In the records below, change "GUI agent" to "interface agent" wherever it appears. Leave everything else as it is.

◇ ◇ ◇ ◇

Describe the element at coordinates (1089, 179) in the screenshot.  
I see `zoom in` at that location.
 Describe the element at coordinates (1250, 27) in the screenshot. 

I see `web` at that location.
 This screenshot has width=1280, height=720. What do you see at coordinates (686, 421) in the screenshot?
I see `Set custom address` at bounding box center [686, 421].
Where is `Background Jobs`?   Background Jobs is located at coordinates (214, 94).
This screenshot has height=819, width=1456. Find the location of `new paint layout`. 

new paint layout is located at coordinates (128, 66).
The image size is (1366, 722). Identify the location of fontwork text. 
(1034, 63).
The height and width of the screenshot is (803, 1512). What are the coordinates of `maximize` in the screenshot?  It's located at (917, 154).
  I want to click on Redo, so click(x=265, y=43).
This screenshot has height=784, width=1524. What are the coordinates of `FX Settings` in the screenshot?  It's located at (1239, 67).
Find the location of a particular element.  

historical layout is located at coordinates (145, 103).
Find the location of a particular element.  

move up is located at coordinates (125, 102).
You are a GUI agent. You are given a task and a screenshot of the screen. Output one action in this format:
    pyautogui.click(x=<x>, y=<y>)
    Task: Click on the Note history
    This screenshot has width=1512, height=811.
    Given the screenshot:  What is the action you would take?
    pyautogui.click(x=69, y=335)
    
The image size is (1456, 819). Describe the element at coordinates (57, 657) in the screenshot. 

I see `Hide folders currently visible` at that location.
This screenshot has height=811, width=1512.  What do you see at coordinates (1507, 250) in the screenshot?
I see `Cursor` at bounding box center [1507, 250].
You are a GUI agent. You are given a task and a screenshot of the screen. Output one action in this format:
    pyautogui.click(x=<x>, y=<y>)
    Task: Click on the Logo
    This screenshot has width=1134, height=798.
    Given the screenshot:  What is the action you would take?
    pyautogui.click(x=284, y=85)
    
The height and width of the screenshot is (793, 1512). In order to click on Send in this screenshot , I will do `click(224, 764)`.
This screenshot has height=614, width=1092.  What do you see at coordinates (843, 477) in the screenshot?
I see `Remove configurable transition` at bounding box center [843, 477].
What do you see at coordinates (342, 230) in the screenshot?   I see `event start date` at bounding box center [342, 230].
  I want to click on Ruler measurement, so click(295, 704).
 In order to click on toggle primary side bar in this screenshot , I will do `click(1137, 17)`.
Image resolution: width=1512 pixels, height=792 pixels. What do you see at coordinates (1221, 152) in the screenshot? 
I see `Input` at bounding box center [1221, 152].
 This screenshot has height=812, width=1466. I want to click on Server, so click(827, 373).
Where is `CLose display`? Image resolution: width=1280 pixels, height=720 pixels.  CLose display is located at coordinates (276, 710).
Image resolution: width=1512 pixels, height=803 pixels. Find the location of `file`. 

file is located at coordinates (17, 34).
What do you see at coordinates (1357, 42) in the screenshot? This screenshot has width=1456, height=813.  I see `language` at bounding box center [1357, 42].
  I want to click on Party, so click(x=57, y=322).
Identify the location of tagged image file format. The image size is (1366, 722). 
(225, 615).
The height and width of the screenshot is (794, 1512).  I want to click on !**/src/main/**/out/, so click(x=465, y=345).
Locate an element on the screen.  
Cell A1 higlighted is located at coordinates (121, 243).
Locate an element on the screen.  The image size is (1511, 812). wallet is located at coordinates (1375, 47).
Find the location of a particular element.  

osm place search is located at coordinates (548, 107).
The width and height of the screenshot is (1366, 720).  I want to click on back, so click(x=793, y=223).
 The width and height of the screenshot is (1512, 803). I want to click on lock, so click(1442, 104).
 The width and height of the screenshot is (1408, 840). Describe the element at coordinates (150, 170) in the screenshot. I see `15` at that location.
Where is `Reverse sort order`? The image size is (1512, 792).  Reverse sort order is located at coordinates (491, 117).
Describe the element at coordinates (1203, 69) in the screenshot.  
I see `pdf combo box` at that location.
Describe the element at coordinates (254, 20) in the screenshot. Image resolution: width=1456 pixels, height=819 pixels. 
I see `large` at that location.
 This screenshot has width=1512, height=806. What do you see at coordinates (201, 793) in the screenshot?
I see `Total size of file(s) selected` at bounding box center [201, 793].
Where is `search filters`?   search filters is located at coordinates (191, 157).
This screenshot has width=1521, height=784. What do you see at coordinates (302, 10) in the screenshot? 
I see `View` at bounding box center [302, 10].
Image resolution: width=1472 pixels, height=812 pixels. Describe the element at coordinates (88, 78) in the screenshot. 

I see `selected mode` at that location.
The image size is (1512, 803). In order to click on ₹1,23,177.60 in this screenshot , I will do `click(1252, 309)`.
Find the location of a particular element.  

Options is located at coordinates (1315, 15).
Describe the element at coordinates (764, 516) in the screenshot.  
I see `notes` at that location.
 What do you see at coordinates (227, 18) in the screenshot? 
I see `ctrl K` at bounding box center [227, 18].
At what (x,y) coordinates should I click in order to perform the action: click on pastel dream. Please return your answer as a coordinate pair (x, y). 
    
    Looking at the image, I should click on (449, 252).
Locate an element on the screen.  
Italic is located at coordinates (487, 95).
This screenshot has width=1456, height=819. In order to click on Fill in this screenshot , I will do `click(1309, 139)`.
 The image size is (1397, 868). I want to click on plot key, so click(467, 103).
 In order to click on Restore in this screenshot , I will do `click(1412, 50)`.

◇ ◇ ◇ ◇

**RESPONSE FOR THIS EXERCISE**
Describe the element at coordinates (1089, 179) in the screenshot.  
I see `zoom in` at that location.
 Describe the element at coordinates (1250, 27) in the screenshot. 

I see `web` at that location.
 This screenshot has width=1280, height=720. What do you see at coordinates (686, 421) in the screenshot?
I see `Set custom address` at bounding box center [686, 421].
Where is `Background Jobs`?   Background Jobs is located at coordinates (214, 94).
This screenshot has height=819, width=1456. Find the location of `new paint layout`. 

new paint layout is located at coordinates (128, 66).
The image size is (1366, 722). Identify the location of fontwork text. 
(1034, 63).
The height and width of the screenshot is (803, 1512). What are the coordinates of `maximize` in the screenshot?  It's located at (917, 154).
  I want to click on Redo, so click(x=265, y=43).
This screenshot has height=784, width=1524. What are the coordinates of `FX Settings` in the screenshot?  It's located at (1239, 67).
Find the location of a particular element.  

historical layout is located at coordinates (145, 103).
Find the location of a particular element.  

move up is located at coordinates (125, 102).
You are a interface agent. You are given a task and a screenshot of the screen. Output one action in this format:
    pyautogui.click(x=<x>, y=<y>)
    Task: Click on the Note history
    This screenshot has width=1512, height=811.
    Given the screenshot:  What is the action you would take?
    pyautogui.click(x=69, y=335)
    
The image size is (1456, 819). Describe the element at coordinates (57, 657) in the screenshot. 

I see `Hide folders currently visible` at that location.
This screenshot has height=811, width=1512.  What do you see at coordinates (1507, 250) in the screenshot?
I see `Cursor` at bounding box center [1507, 250].
You are a interface agent. You are given a task and a screenshot of the screen. Output one action in this format:
    pyautogui.click(x=<x>, y=<y>)
    Task: Click on the Logo
    This screenshot has width=1134, height=798.
    Given the screenshot:  What is the action you would take?
    pyautogui.click(x=284, y=85)
    
The height and width of the screenshot is (793, 1512). In order to click on Send in this screenshot , I will do `click(224, 764)`.
This screenshot has height=614, width=1092.  What do you see at coordinates (843, 477) in the screenshot?
I see `Remove configurable transition` at bounding box center [843, 477].
What do you see at coordinates (342, 230) in the screenshot?   I see `event start date` at bounding box center [342, 230].
  I want to click on Ruler measurement, so click(295, 704).
 In order to click on toggle primary side bar in this screenshot , I will do `click(1137, 17)`.
Image resolution: width=1512 pixels, height=792 pixels. What do you see at coordinates (1221, 152) in the screenshot? 
I see `Input` at bounding box center [1221, 152].
 This screenshot has height=812, width=1466. I want to click on Server, so click(827, 373).
Where is `CLose display`? Image resolution: width=1280 pixels, height=720 pixels.  CLose display is located at coordinates (276, 710).
Image resolution: width=1512 pixels, height=803 pixels. Find the location of `file`. 

file is located at coordinates (17, 34).
What do you see at coordinates (1357, 42) in the screenshot? This screenshot has width=1456, height=813.  I see `language` at bounding box center [1357, 42].
  I want to click on Party, so click(x=57, y=322).
Identify the location of tagged image file format. The image size is (1366, 722). 
(225, 615).
The height and width of the screenshot is (794, 1512).  I want to click on !**/src/main/**/out/, so click(x=465, y=345).
Locate an element on the screen.  
Cell A1 higlighted is located at coordinates (121, 243).
Locate an element on the screen.  The image size is (1511, 812). wallet is located at coordinates (1375, 47).
Find the location of a particular element.  

osm place search is located at coordinates (548, 107).
The width and height of the screenshot is (1366, 720).  I want to click on back, so click(x=793, y=223).
 The width and height of the screenshot is (1512, 803). I want to click on lock, so click(1442, 104).
 The width and height of the screenshot is (1408, 840). Describe the element at coordinates (150, 170) in the screenshot. I see `15` at that location.
Where is `Reverse sort order`? The image size is (1512, 792).  Reverse sort order is located at coordinates (491, 117).
Describe the element at coordinates (1203, 69) in the screenshot.  
I see `pdf combo box` at that location.
Describe the element at coordinates (254, 20) in the screenshot. Image resolution: width=1456 pixels, height=819 pixels. 
I see `large` at that location.
 This screenshot has width=1512, height=806. What do you see at coordinates (201, 793) in the screenshot?
I see `Total size of file(s) selected` at bounding box center [201, 793].
Where is `search filters`?   search filters is located at coordinates (191, 157).
This screenshot has width=1521, height=784. What do you see at coordinates (302, 10) in the screenshot? 
I see `View` at bounding box center [302, 10].
Image resolution: width=1472 pixels, height=812 pixels. Describe the element at coordinates (88, 78) in the screenshot. 

I see `selected mode` at that location.
The image size is (1512, 803). In order to click on ₹1,23,177.60 in this screenshot , I will do `click(1252, 309)`.
Find the location of a particular element.  

Options is located at coordinates (1315, 15).
Describe the element at coordinates (764, 516) in the screenshot.  
I see `notes` at that location.
 What do you see at coordinates (227, 18) in the screenshot? 
I see `ctrl K` at bounding box center [227, 18].
At what (x,y) coordinates should I click in order to perform the action: click on pastel dream. Please return your answer as a coordinate pair (x, y). 
    
    Looking at the image, I should click on (449, 252).
Locate an element on the screen.  
Italic is located at coordinates (487, 95).
This screenshot has width=1456, height=819. In order to click on Fill in this screenshot , I will do `click(1309, 139)`.
 The image size is (1397, 868). I want to click on plot key, so click(467, 103).
 In order to click on Restore in this screenshot , I will do `click(1412, 50)`.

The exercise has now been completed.